Funny how things work out isn't it :o).

> Unfortunately, that hasn't been the case.

It is. I know because I collaborated with the provisioning team at Facebook.
March 31, 2021
On Wednesday, 31 March 2021 at 12:38:51 UTC, Andrei Alexandrescu wrote:
>> You would think someone would have told that to all the companies running their services written in Ruby, JavaScript, etc.
>
> Funny how things work out isn't it :o).
>
>> Unfortunately, that hasn't been the case.
>
> It is. I know because I collaborated with the provisioning team at Facebook.

I don't understand what you mean by this.

Do you and Facebook have a plan to forbid the entire world from running Ruby, JavaScript etc. en masse on datacenters?

March 31, 2021
On 3/31/21 8:40 AM, Vladimir Panteleev wrote:
> On Wednesday, 31 March 2021 at 12:38:51 UTC, Andrei Alexandrescu wrote:
>>> You would think someone would have told that to all the companies running their services written in Ruby, JavaScript, etc.
>>
>> Funny how things work out isn't it :o).
>>
>>> Unfortunately, that hasn't been the case.
>>
>> It is. I know because I collaborated with the provisioning team at Facebook.
> 
> I don't understand what you mean by this.
> 
> Do you and Facebook have a plan to forbid the entire world from running Ruby, JavaScript etc. en masse on datacenters?

Using languages has to take important human factors into effect, e.g. Facebook could not realistically switch from PHP/Hack to C++ in the front end (though the notion does come up time and again). It is factually true that to a large server farm performance percentages translate into millions.
March 31, 2021
On Wednesday, 31 March 2021 at 12:36:42 UTC, Andrei Alexandrescu wrote:
> On 3/31/21 7:46 AM, Max Haughton wrote:
>> On Wednesday, 31 March 2021 at 09:47:46 UTC, Jacob Carlborg wrote:
>>> On Wednesday, 31 March 2021 at 04:49:52 UTC, Andrei Alexandrescu wrote:
>>>
>>>> That makes their umbrella claim "Zig is faster than C" quite specious.
>>>
>>> The reason, or one of the reasons, why Zig is/can be faster than C is that is uses different default optimization levels. For example, Zig will by default target your native CPU instead of some generic model. This allows to enable vectorization, SSE/AVX and so on.
>>>
>>> --
>>> /Jacob Carlborg
>> 
>> Specific Example? GCC and LLVM are both almost rabid when you turn the vectorizer on
>
> Even if that's the case, "we choose to use by default different flags that make the code more specialized and therefore faster and less portable" can't be a serious basis of a language performance claim.

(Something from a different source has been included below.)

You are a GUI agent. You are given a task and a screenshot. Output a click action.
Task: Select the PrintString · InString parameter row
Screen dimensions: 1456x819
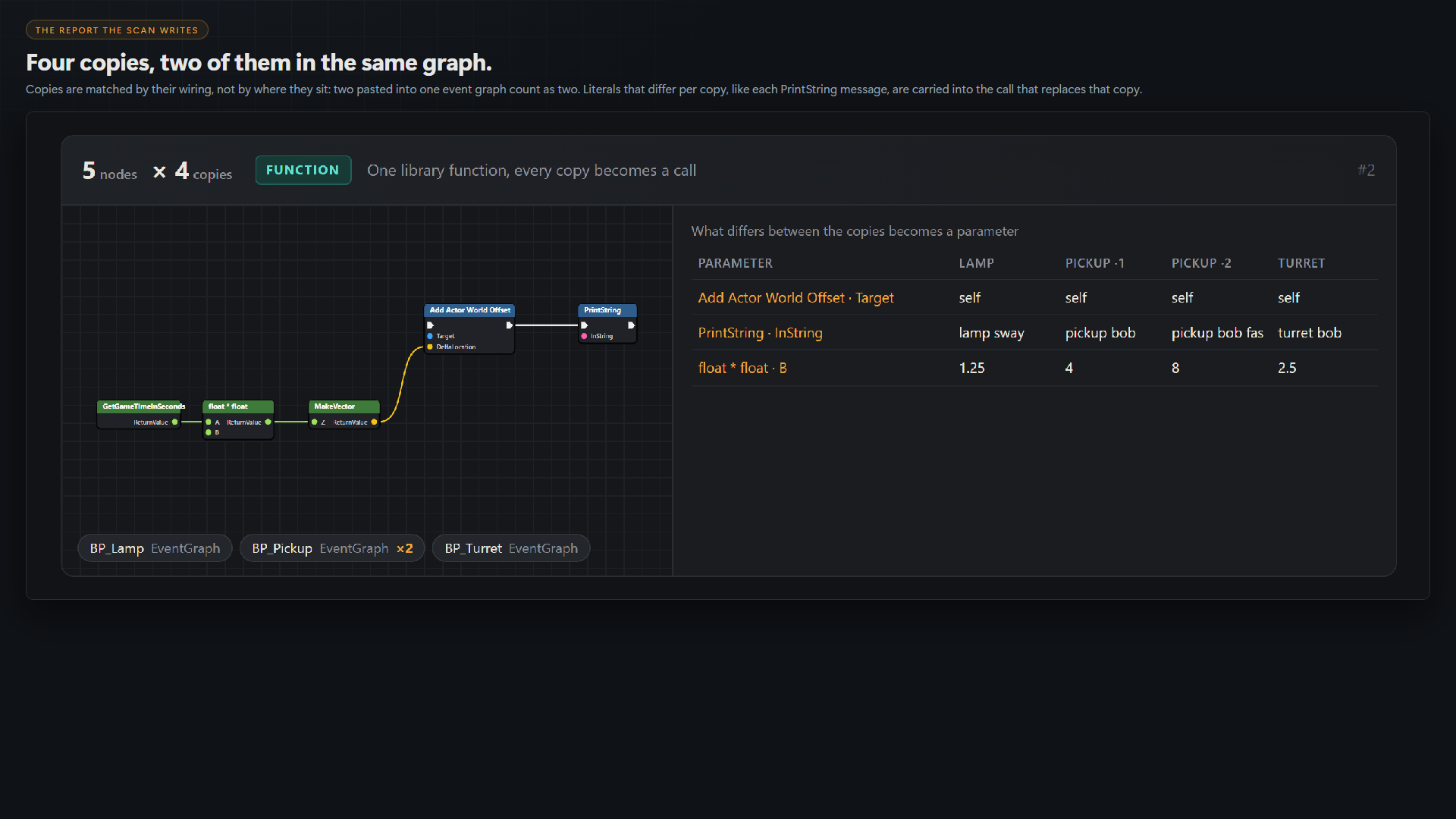1034,333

Intel C++ can be a little naughty with the fast math options, last time I checked, for example - gotta get those SPEC numbers!

I wonder if there is a way to leverage D's type system (or even extend it to allow) to allow a library solution that can hold information which the optimizer can use to elide these checks in most cases. It's probably possible already by just passing some kind of abstract interpretation like data structure as a template parameter, but this is not very ergonomic.

Standardizing some kind of `assume` semantics strikes me as a good long term hedge for D, even if doing static analysis and formal verification of D code is an unenviable task.